To date, more than 33,000 international transport operators had been authorised (by their respective competent national authorities) to access the TIR system, using around 1.5 million TIR carnets per year.

In light of the expected increase in world trade, further enlargement of its geographical scope and the forthcoming introduction of an electronic TIR system (so-called "eTIR-system"), it is expected that the TIR system will continue to remain the only truly global customs transit system.

Due to the large blue-and-white TIR plates carried by vehicles using the TIR convention, the word "TIR" entered many languages, such as Italian, Polish, Portuguese, Romanian or Turkish, as a neologism, becoming the default generic name of a large lorry.

Saudi Arabia acceded to the convention on 17 May 2018, and the convention entered into force for Saudi Arabia on 17 November 2018. Egypt acceded to the convention on 16 December 2020, and entered into force in Egypt on 16 June 2021.

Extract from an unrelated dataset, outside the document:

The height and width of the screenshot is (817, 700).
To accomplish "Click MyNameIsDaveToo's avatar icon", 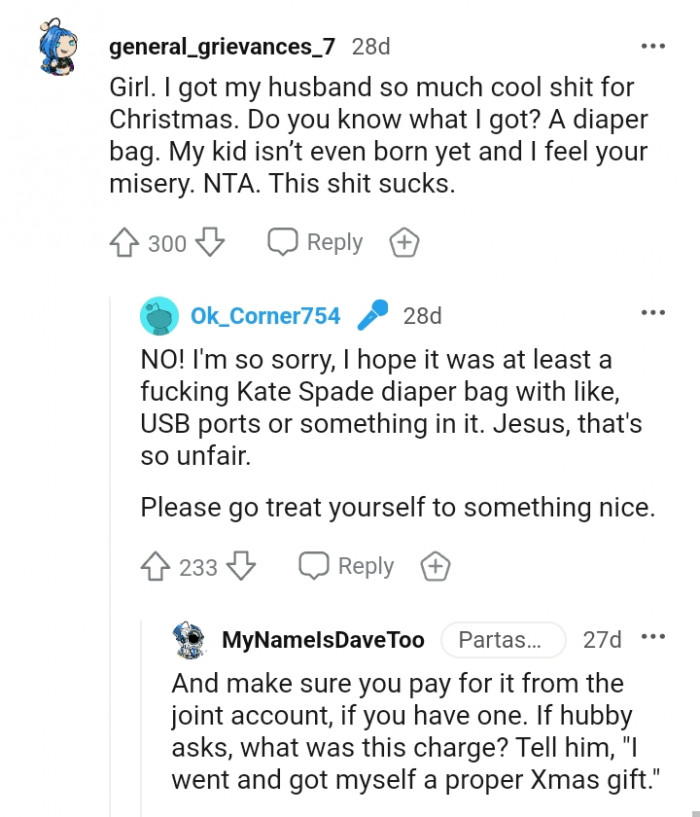I will 190,639.
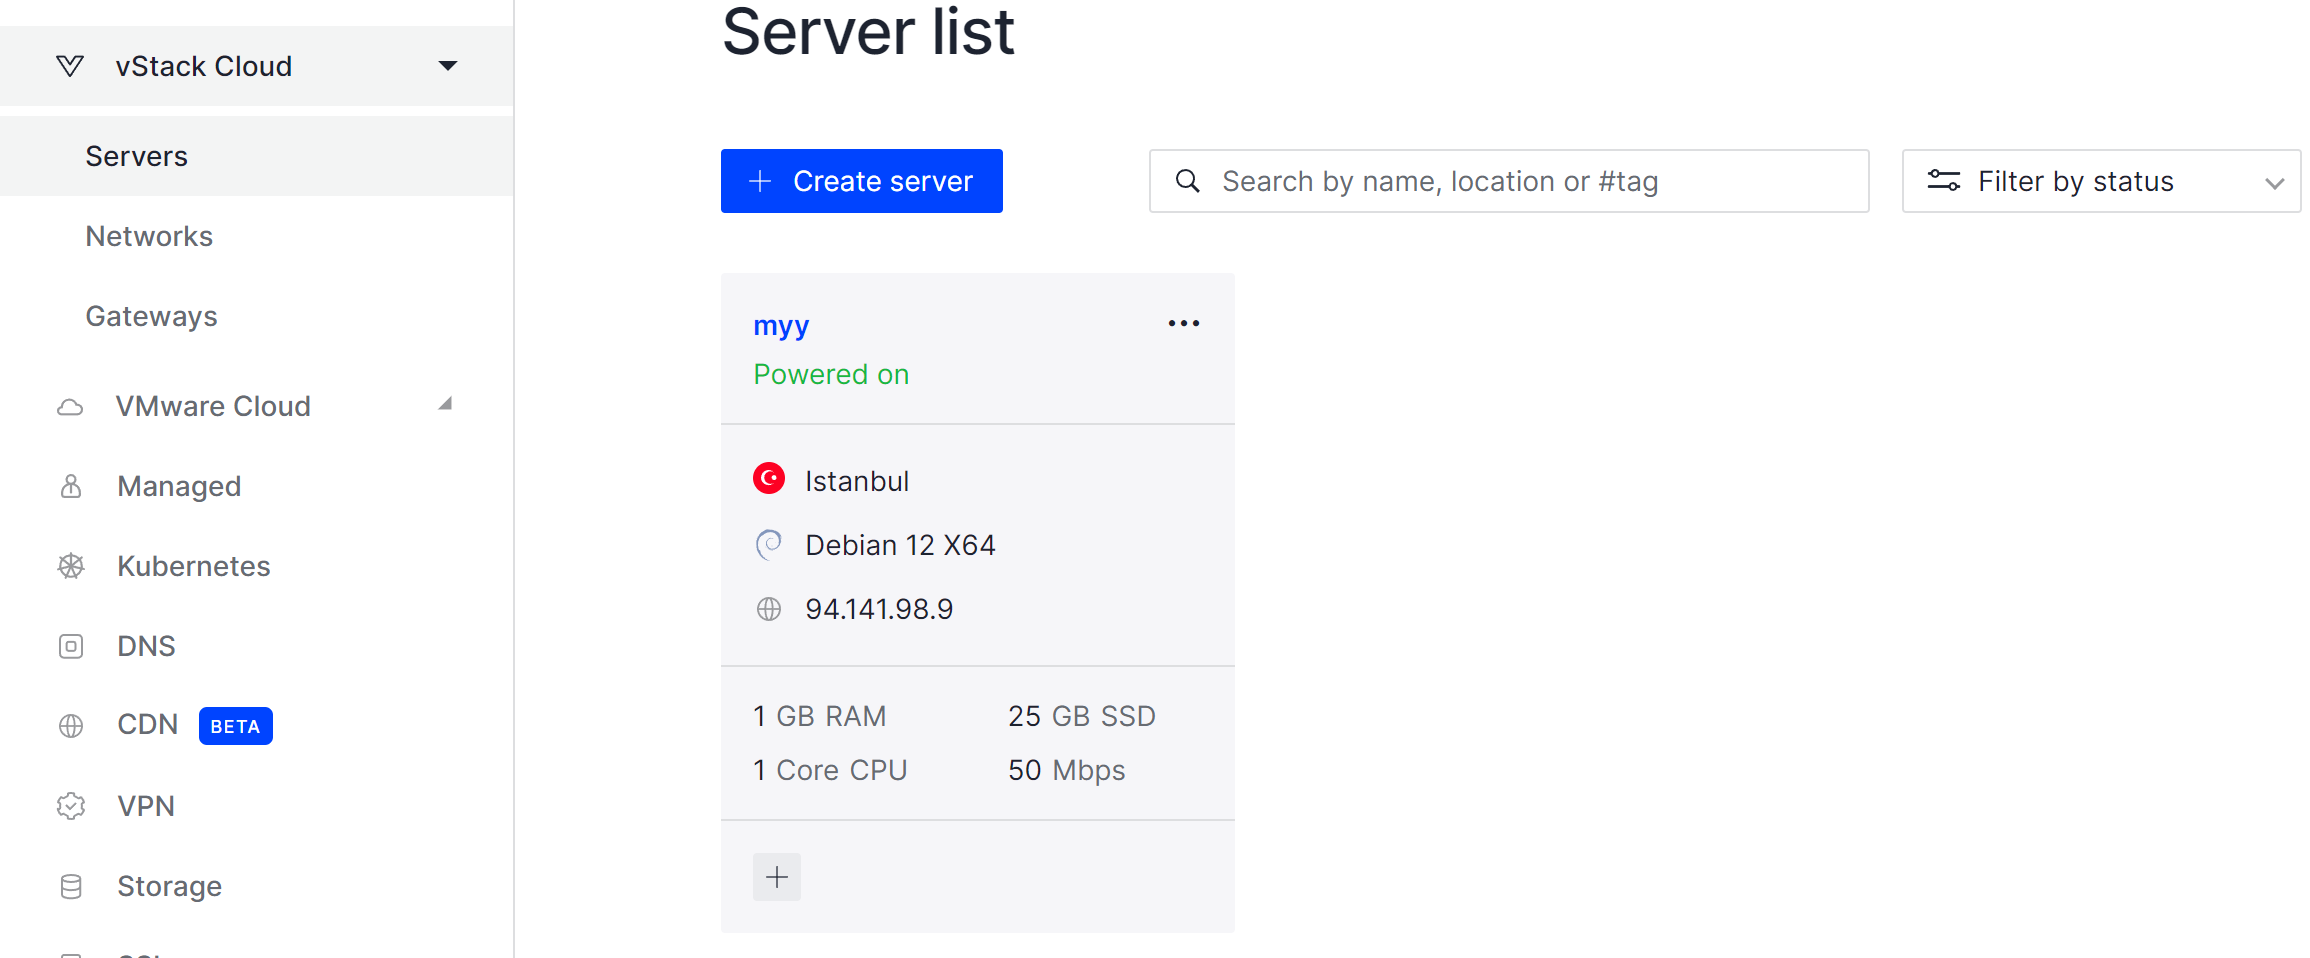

With the accession of Saudi Arabia and Egypt, the TIR Convention had seventy-seven Contracting Parties.

TIR procedures 
Lorriers making use of the TIR procedure must first obtain an internationally harmonised customs document, referred to as a TIR carnet. TIR carnets are issued by national road transport associations. This customs document is valid internationally and as well as describing the goods, their shipper and their destination, represents a financial guarantee. When a lorry arrives at a border customs post it need not pay import duties and taxes on goods at that time. Instead the payments are suspended. If the vehicle transits the country without delivering any goods, no taxes are due. If it fails to leave the country with all the goods, then the taxes are billed to the importer and the financial guarantee backstops the importer's obligation to pay the taxes. TIR transits are carried out in bond, i.e. the lorry must be sealed as well as bearing the carnet. The security payment system is administered by the International Road Transport Union (IRU).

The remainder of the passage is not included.